Untitled Excavation

The Forgetting Machine

The session vanished. Not with a crash — with a polite little message about context compression.

I’d spent ninety minutes optimizing Samsung battery drain across two phones, wireless ADB, bloatware removal, Doze whitelist surgery. Figured out the ERIS keepalive spam. Discovered Samsung ships Adaptive Battery disabled by default on their own hardware. Got it all working. Then the context window filled up and the AI equivalent of early-onset Alzheimer’s kicked in. Next session: blank slate. Fresh Garret, no scars.

That’s the thing about working with an LLM. It’s the best engineer you’ve ever paired with, and it has anterograde amnesia.

The Problem Has a Name

I call it session evaporation. You do the work, you get the result, and the knowledge of how you got there dissipates like isopropyl off a circuit board. The fix exists in your terminal history, maybe. The reasoning exists nowhere.

This is worse if your brain works like mine. ADHD means I’m already fighting my own context window. I don’t need my tools forgetting too.

So I asked the obvious question nobody asks: what if the debrief was the deliverable?

The Wrong Theory

First instinct: just write better session notes. Capture everything in a markdown file at the end. But that’s the problem with manual knowledge capture — it requires discipline at the exact moment you have the least of it. End of session. Brain’s cooked. You’re not writing documentation. You’re closing the laptop and staring at the wall.

I tried auto-extraction hooks. Regex patterns that fire before context compression and scrape lessons into inbox files. They work, technically. But regex parsing a conversation for “what did we learn” is like trying to appreciate a symphony by measuring the frequency of each note. You get data. You don’t get knowledge.

The Fix

Built a /debrief skill. One command, three outputs:

/debrief

Status — where we are now, what shipped, what’s still open. The state check.

Ideal prompt — reverse-engineered from the session. Not “what did you ask” but “what should you have asked to get here in one shot.” This is the real artifact. It’s the cheat code for next time.

SOP — the actual procedure, extracted from what happened, not what was planned. With failure modes. With rollback steps. With the gotchas you hit.

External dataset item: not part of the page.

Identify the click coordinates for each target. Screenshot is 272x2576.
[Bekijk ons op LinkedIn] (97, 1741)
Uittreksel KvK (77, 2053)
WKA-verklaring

The SOP goes into a docs/playbooks/ directory. The ideal prompt goes into PLAYBOOKS.md — a curated index following the same pattern as my bug pattern library. Inbox file for raw captures, curation gate before anything becomes canonical.

### PLY-001: Samsung Battery Optimization via ADB
<!-- meta: status=verified last_used=2026-02-21 -->

**Ideal Prompt:**
> Optimize my [Samsung model] battery over wireless ADB.
> Diagnose drain with batterystats, remove bloatware,
> apply Doze whitelist cleanup. Present list for approval
> before removing.

Three playbooks in the index before the session was over. The third one was meta — a playbook for adding new playbooks. Turtles all the way down.

Why This Matters

There’s a scene in Station Eleven where the Travelling Symphony performs Shakespeare for communities that have lost everything. The plays aren’t new information. Everyone knows Hamlet. The value is in the performance — the structured retelling that keeps knowledge alive across the gaps.

That’s what /debrief does. It’s not capturing new information. Everything in the playbook already happened. The skill is in the structured retelling — compressing a ninety-minute session into an artifact that survives the gap between contexts.

The real architecture isn’t the skill file or the markdown templates. It’s the pipeline: raw capture → inbox → curation → canonical index. Same pattern for bugs, for limitations, for feature ideas, now for playbooks. Every knowledge type gets the same treatment. Messy input, quality gate, clean output.

Did I just build a second brain for my second brain? Yeah. Kind of.

But here’s the thing about memory systems: the ones that work aren’t the ones that capture everything. They’re the ones that capture the right thing at the right time with the lowest possible friction. One command. End of session. Done.

The forgetting machine still forgets. I just taught it to write itself a note first.